◆ WORK INSTRUCTIONS ◆
Each record below must be returned exactly, with no line left out.

MATERIAL PROVIDED Block Start

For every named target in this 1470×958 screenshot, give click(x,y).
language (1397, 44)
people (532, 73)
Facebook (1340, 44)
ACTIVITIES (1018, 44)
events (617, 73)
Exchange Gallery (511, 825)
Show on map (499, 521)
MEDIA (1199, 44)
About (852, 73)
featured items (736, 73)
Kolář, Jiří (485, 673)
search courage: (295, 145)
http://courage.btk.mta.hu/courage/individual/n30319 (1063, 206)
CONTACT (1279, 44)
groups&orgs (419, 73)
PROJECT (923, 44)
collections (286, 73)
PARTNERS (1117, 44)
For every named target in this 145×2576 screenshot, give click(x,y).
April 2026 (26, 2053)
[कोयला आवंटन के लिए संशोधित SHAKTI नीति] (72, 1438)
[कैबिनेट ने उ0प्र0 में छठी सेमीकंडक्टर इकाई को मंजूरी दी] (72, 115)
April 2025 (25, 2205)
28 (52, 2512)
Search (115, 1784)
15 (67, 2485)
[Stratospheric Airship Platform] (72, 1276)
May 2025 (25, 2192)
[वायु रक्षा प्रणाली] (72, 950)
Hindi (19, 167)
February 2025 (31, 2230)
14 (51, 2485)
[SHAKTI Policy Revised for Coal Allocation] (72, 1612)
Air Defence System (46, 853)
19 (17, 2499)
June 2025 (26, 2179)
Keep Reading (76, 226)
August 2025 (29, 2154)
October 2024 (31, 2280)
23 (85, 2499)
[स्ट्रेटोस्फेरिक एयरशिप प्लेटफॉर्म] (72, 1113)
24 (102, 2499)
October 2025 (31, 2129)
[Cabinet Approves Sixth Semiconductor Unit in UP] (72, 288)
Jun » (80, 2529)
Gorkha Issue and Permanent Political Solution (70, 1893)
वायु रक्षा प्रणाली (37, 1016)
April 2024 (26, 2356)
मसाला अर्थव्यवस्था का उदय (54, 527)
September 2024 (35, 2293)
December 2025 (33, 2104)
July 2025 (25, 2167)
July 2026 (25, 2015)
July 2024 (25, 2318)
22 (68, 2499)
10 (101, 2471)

MATERIAL PROVIDED Block End

◆ RESPONSE BELOW ◆
For every named target in this 1470×958 screenshot, give click(x,y).
language (1397, 44)
people (532, 73)
Facebook (1340, 44)
ACTIVITIES (1018, 44)
events (617, 73)
Exchange Gallery (511, 825)
Show on map (499, 521)
MEDIA (1199, 44)
About (852, 73)
featured items (736, 73)
Kolář, Jiří (485, 673)
search courage: (295, 145)
http://courage.btk.mta.hu/courage/individual/n30319 (1063, 206)
CONTACT (1279, 44)
groups&orgs (419, 73)
PROJECT (923, 44)
collections (286, 73)
PARTNERS (1117, 44)
For every named target in this 145×2576 screenshot, give click(x,y).
April 2026 (26, 2053)
[कोयला आवंटन के लिए संशोधित SHAKTI नीति] (72, 1438)
[कैबिनेट ने उ0प्र0 में छठी सेमीकंडक्टर इकाई को मंजूरी दी] (72, 115)
April 2025 (25, 2205)
28 (52, 2512)
Search (115, 1784)
15 (67, 2485)
[Stratospheric Airship Platform] (72, 1276)
May 2025 (25, 2192)
[वायु रक्षा प्रणाली] (72, 950)
Hindi (19, 167)
February 2025 (31, 2230)
14 (51, 2485)
[SHAKTI Policy Revised for Coal Allocation] (72, 1612)
Air Defence System (46, 853)
19 (17, 2499)
June 2025 (26, 2179)
Keep Reading (76, 226)
August 2025 (29, 2154)
October 2024 (31, 2280)
23 (85, 2499)
[स्ट्रेटोस्फेरिक एयरशिप प्लेटफॉर्म] (72, 1113)
24 (102, 2499)
October 2025 (31, 2129)
[Cabinet Approves Sixth Semiconductor Unit in UP] (72, 288)
Jun » (80, 2529)
Gorkha Issue and Permanent Political Solution (70, 1893)
वायु रक्षा प्रणाली (37, 1016)
April 2024 (26, 2356)
मसाला अर्थव्यवस्था का उदय (54, 527)
September 2024 (35, 2293)
December 2025 (33, 2104)
July 2025 (25, 2167)
July 2026 (25, 2015)
July 2024 (25, 2318)
22 (68, 2499)
10 (101, 2471)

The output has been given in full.